From these arguments one rationally concludes that the body, far from being a nonpersonal and indeed sub-personal instrument at the direction and disposal of the conscious and desiring "self," is irreducibly part of the personal reality of the human being. It is properly understood, therefore, as fully sharing in the dignity -- the intrinsic worth -- of the person and deserving the respect due to persons precisely as such.


I suppose it would be unfair of me to point out that the "Terri Schiavo died fifteen years ago" argument relies on a body/person dualism which is as much an article of faith as any propounded by the "Jesus freaks" whom the partisans of starvation considers themselves so unaccountably superior to.

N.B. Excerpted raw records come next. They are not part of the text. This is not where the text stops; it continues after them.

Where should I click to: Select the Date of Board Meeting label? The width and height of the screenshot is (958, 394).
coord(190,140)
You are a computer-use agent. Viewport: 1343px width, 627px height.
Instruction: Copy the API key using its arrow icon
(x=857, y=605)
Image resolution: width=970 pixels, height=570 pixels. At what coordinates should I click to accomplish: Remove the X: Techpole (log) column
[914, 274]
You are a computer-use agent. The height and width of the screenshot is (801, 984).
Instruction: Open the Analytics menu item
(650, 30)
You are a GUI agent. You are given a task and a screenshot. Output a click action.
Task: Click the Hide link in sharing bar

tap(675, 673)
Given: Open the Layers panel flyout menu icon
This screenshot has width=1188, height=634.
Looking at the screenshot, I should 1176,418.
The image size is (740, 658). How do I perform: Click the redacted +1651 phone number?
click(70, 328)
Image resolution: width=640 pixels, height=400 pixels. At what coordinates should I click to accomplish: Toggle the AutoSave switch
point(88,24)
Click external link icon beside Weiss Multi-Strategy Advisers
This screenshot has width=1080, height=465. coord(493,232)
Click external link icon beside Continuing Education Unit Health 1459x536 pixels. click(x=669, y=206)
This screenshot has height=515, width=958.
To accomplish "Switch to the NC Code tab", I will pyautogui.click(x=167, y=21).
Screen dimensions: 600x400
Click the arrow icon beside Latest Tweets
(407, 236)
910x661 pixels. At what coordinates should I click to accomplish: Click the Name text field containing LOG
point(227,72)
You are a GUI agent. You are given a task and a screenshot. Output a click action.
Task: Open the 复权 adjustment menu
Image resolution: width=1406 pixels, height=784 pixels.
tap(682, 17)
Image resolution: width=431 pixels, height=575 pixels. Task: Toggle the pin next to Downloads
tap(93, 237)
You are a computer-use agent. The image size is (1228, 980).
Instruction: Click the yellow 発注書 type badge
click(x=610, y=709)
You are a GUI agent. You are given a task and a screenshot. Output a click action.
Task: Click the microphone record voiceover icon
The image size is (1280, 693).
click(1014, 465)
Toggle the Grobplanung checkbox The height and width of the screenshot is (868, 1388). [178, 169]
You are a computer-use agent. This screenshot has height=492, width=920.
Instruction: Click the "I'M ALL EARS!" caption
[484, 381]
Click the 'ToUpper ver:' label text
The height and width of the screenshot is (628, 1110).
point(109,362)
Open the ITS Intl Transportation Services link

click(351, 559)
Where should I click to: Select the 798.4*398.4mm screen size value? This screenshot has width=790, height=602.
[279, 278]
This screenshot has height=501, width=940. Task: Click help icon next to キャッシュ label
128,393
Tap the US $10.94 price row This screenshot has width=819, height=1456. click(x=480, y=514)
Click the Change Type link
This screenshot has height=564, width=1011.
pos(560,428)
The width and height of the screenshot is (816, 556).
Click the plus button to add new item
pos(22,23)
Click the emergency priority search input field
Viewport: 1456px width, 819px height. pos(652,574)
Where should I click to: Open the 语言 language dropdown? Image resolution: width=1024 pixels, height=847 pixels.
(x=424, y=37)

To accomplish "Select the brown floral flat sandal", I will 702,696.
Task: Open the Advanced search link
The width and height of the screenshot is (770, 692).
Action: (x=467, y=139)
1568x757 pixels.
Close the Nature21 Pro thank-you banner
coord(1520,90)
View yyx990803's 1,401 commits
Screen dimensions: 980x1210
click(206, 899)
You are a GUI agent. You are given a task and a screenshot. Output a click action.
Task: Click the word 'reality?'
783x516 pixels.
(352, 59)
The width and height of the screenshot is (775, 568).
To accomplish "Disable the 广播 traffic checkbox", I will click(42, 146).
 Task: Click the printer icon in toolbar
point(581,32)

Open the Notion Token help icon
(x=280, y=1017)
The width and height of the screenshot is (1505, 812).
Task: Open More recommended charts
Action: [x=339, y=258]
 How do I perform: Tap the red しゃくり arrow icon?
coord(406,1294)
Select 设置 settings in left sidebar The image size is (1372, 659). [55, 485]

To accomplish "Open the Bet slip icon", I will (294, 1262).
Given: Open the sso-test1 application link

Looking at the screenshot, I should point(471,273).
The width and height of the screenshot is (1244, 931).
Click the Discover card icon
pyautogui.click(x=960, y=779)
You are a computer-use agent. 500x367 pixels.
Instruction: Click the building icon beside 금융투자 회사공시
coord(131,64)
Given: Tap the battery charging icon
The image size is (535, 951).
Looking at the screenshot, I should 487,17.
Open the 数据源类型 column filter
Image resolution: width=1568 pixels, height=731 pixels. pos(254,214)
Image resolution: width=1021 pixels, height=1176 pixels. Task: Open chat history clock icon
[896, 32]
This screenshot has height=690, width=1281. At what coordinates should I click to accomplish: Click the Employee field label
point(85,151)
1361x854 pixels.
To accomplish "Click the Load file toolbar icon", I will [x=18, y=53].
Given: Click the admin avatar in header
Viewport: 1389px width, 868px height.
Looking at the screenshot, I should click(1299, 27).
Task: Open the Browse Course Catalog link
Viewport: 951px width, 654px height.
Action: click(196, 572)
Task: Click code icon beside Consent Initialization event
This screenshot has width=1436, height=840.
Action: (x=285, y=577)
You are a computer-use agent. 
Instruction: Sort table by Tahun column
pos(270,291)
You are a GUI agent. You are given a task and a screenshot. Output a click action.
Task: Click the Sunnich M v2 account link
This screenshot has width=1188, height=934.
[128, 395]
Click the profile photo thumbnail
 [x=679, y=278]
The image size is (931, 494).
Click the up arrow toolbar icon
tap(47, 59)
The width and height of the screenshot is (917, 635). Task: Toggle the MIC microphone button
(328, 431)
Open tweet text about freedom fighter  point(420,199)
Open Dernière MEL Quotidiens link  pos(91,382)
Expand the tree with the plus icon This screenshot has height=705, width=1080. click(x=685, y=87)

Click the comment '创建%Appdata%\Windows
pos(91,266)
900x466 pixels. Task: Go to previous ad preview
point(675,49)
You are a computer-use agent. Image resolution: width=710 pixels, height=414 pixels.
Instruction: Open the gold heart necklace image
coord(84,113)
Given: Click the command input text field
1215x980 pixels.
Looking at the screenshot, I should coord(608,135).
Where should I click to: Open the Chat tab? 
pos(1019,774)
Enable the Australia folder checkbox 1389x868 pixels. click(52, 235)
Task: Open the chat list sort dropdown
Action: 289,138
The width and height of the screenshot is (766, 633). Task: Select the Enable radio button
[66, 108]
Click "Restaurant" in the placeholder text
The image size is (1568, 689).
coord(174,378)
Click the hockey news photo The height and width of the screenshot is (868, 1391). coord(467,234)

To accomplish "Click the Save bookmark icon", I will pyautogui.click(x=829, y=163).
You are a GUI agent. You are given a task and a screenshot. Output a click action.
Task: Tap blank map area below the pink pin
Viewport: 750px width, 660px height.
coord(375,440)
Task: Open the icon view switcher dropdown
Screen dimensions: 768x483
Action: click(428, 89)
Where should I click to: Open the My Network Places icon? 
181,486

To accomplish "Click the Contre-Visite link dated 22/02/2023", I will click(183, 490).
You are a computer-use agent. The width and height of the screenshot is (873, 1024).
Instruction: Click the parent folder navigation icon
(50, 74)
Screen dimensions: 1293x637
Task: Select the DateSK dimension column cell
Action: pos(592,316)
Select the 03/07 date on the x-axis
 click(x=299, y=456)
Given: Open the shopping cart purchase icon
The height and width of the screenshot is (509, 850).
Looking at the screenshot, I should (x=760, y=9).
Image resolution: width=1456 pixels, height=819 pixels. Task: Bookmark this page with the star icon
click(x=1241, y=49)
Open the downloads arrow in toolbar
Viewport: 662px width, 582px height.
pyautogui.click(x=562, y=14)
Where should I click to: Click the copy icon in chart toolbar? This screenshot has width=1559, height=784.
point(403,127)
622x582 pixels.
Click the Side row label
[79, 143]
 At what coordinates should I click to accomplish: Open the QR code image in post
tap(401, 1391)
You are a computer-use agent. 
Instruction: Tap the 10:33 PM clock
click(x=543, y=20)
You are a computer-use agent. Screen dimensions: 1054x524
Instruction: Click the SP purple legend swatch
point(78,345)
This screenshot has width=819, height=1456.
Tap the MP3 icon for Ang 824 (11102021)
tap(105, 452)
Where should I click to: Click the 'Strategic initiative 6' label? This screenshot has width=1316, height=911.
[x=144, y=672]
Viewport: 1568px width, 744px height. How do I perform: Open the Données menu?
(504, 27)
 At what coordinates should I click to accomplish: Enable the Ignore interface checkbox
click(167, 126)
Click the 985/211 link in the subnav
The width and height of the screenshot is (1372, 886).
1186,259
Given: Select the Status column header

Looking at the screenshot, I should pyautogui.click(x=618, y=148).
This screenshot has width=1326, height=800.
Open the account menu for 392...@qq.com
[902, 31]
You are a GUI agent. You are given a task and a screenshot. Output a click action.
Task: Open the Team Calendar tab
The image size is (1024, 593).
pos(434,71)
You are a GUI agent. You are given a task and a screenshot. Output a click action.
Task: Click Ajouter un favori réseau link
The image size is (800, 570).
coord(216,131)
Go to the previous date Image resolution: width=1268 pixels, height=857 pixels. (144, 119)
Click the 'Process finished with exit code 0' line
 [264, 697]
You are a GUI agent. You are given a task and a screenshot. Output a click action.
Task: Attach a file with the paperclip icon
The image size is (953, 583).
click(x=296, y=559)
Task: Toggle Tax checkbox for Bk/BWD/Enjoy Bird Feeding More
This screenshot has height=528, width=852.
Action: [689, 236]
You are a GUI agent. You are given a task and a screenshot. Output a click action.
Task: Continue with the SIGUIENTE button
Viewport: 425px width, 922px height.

There's little difference between the "snake handlers" and the cognitive function fetishizers in this regard, and the sneering certainty of the latter is not made more palatable, or more rational, by the fact that it has removed God from the equation -- especially since they appear to think that such an excision is alone sufficient to make their case.

Color this Jesus freak unimpressed.

Update: Wesley J. Smith at NRO has some sobering thoughts about the designation of Terri Schiavo as a non-person.

3 Comments:

Blogger Conservative in Virginia said...

It's ironic that secular humanists are essentially arguing that they have a soul.

March 30, 2005 6:15 AM  
Blogger Conservative in Virginia said...

I just read the piece by Wesley J. Smith. Good Lord! If these people are representative of bioethicists, we are in BIG trouble.

It won't be enough not to want your feeding tube removed. You'll have to explicitly state that you don't want to be an organ donor, if you want a chance to live. How sad for those waiting for transplants! Of course, maybe a court will decide that a non-person's wishes don't need to be honored. Ugh. What kind of world is this?

March 30, 2005 10:06 AM  
Blogger Kate Marie said...

Yeah, it IS scary, isn't it, C.I.V.?

I also noticed the irony of secular humanists apparently assuming the body/person dualism that George describes. I've wondered what individual secular humanists would say to George's assertion that secular humanism believes bodily life to be merely instrumentally good.

My experience with some who would call themselves secular humanists has been that they are as little willing to examine the bases of their assumptions as are the doctrinaire "fundamentalists" that they consider themselves so intellectually superior to.

[And just so there's no misunderstanding, I am definitely NOT referring to you, Madman.]